• WHAT YOU SHOULD DO:
Nothing may be dropped or altered: reproduce all the data.

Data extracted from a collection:
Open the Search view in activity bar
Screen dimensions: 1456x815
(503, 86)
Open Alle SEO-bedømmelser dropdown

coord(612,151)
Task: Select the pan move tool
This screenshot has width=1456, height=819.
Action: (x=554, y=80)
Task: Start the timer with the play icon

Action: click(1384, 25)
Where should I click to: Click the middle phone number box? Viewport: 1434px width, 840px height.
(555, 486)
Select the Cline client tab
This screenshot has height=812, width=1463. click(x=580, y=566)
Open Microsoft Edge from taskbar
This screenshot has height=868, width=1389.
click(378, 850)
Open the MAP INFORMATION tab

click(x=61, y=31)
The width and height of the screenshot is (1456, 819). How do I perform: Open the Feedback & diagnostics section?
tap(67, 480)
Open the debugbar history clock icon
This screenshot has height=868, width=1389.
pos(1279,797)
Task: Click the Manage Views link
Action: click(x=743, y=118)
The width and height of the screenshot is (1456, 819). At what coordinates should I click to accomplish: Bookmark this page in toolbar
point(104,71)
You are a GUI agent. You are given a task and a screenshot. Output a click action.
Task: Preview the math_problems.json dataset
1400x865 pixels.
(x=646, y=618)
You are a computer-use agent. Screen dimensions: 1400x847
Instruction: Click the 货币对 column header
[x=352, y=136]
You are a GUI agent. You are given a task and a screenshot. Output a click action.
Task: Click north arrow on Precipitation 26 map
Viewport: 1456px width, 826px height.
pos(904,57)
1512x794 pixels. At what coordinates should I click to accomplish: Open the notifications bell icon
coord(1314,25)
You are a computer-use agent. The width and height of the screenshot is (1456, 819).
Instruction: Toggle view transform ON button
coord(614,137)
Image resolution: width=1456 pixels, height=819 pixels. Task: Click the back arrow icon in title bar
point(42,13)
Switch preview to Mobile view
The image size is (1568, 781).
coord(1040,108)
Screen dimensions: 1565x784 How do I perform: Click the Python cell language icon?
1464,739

• ANSWER BOX:
Open the Search view in activity bar
Screen dimensions: 1456x815
(503, 86)
Open Alle SEO-bedømmelser dropdown

coord(612,151)
Task: Select the pan move tool
This screenshot has width=1456, height=819.
Action: (x=554, y=80)
Task: Start the timer with the play icon

Action: click(1384, 25)
Where should I click to: Click the middle phone number box? Viewport: 1434px width, 840px height.
(555, 486)
Select the Cline client tab
This screenshot has height=812, width=1463. click(x=580, y=566)
Open Microsoft Edge from taskbar
This screenshot has height=868, width=1389.
click(378, 850)
Open the MAP INFORMATION tab

click(x=61, y=31)
The width and height of the screenshot is (1456, 819). How do I perform: Open the Feedback & diagnostics section?
tap(67, 480)
Open the debugbar history clock icon
This screenshot has height=868, width=1389.
pos(1279,797)
Task: Click the Manage Views link
Action: click(x=743, y=118)
The width and height of the screenshot is (1456, 819). At what coordinates should I click to accomplish: Bookmark this page in toolbar
point(104,71)
You are a GUI agent. You are given a task and a screenshot. Output a click action.
Task: Preview the math_problems.json dataset
1400x865 pixels.
(x=646, y=618)
You are a computer-use agent. Screen dimensions: 1400x847
Instruction: Click the 货币对 column header
[x=352, y=136]
You are a GUI agent. You are given a task and a screenshot. Output a click action.
Task: Click north arrow on Precipitation 26 map
Viewport: 1456px width, 826px height.
pos(904,57)
1512x794 pixels. At what coordinates should I click to accomplish: Open the notifications bell icon
coord(1314,25)
You are a computer-use agent. The width and height of the screenshot is (1456, 819).
Instruction: Toggle view transform ON button
coord(614,137)
Image resolution: width=1456 pixels, height=819 pixels. Task: Click the back arrow icon in title bar
point(42,13)
Switch preview to Mobile view
The image size is (1568, 781).
coord(1040,108)
Screen dimensions: 1565x784 How do I perform: Click the Python cell language icon?
1464,739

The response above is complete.